**Objective 1:**
Decide whether each statement agrees with the piece on hindsight and history. Answer yes or no for each, quoting the exact words from the text that settle it. (a) The text says the Declaration of Independence began the reduction of the British Empire. (b) The text says the basic liberties extended to women. (c) The text speaks of two hundred and thirty-seven years of educating ourselves.
**Objective 2:**
Write the next part of the piece on hindsight and history, starting right after its final sentence.

**Selected excerpt:**
----

360°
They say that hindsight is twenty-twenty. Even in a well thought-out action like the American
Founding Fathers scribing the Declaration of Independence, creating a nation may
have been monumental, but it also began the reduction of the long-standing British
Empire. The statement of freedom became
a single step towards the formation of a superpower despised by upstart
countries throughout the world. And even
worse the pronouncement based on liberty looked the other way as the basic
liberties failed to extend to American Indians, women, African Americans, and
an expansive list of religious, sexual, and, ethnic citizens. Nonetheless, two hundred and thirty-seven
years of educating ourselves and analyzing the actions of those men allow us to
consider better courses of action for the future. We’ll always be reevaluating our choices,
from everyday decisions to life-altering choices.
That’s what interpreting history does: allows a
three-hundred-sixty view of circumstances that may have barely had a fractional
view of all the facts at the time they occurred. I’m sure General Custer thought he had everything
under control at Little Bighorn (see “Cornered on a Hilltop,” July 2013). Attacking Russia worked so well for Napoleon. Jailing Nelson Mandela quieted the world on
the issue of Apartheid. It’s always
easier being the armchair quarterback than being the guy in the huddle, even if
it ends well for the guy in the huddle, it may just as likely end poorly. Just ask Joe Theismann – I’m sure he didn’t
plan that.

----

**Data block:**
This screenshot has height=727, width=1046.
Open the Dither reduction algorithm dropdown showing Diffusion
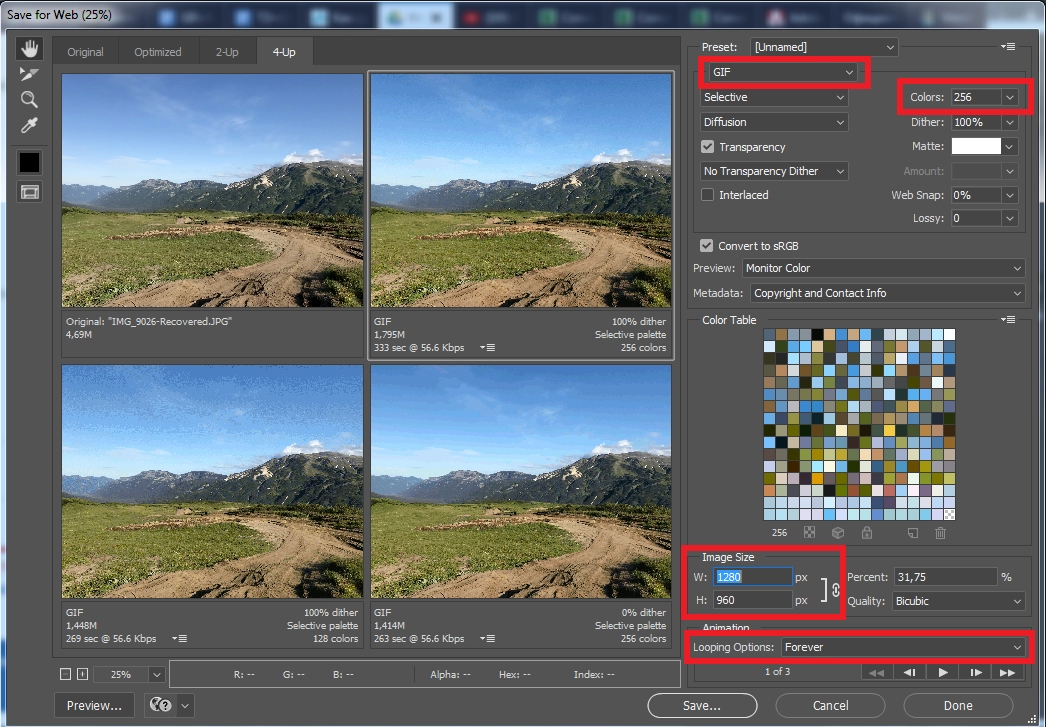coord(773,121)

----

**Reply 1:**
(a) Yes: "it also began the reduction of the long-standing British Empire"
(b) No: "the basic liberties failed to extend to American Indians, women, African Americans"
(c) Yes: "two hundred and thirty-seven years of educating ourselves"

**Reply 2:**
Stuck in the Snow
Visiting the Sierra Nevadas in eastern California
treats any visitor to a spectacular range of environments from cold winters to
brutal heat. At a height of more than
14,000 feet, the range’s highest point, Mt. Whitney, straddles Death Valley
(see “Desert Dust,” October 2011) and Sequoia National Park. The snowy range includes an abundant source
of water to support the megalopolis of San Francisco and Los Angeles. And
tucked high above Truckee, California far uphill from the resorts of Lake Tahoe
lies the Sugar Bowl Ski Resort built in the early twentieth century to entice
the citizens of San Francisco area to enjoy the snowy, winter wonderland
between Mount Judah and Mount Lincoln.
In November of 1846, without the benefit of
hindsight or of a full-circle view, a group of eighty-one west-coast bound
settlers discovered the downside of the Sierra Nevada winter wonderland and
only forty-five descended the mountain pass to the pleasures of the California
coast, with some horrifically poor dietary decisions along the way. When I drove the path myself, I enjoyed the
benefit of knowing what could occur when unprepared, and yet I still had to
leave my vehicle to help push a fellow driver out of the snow bank in which he
had found himself trapped. And the view
from the summit reminded me that even when we learn from history, it may still
be hard to see where we are going. Thank
goodness the fog finally lifted.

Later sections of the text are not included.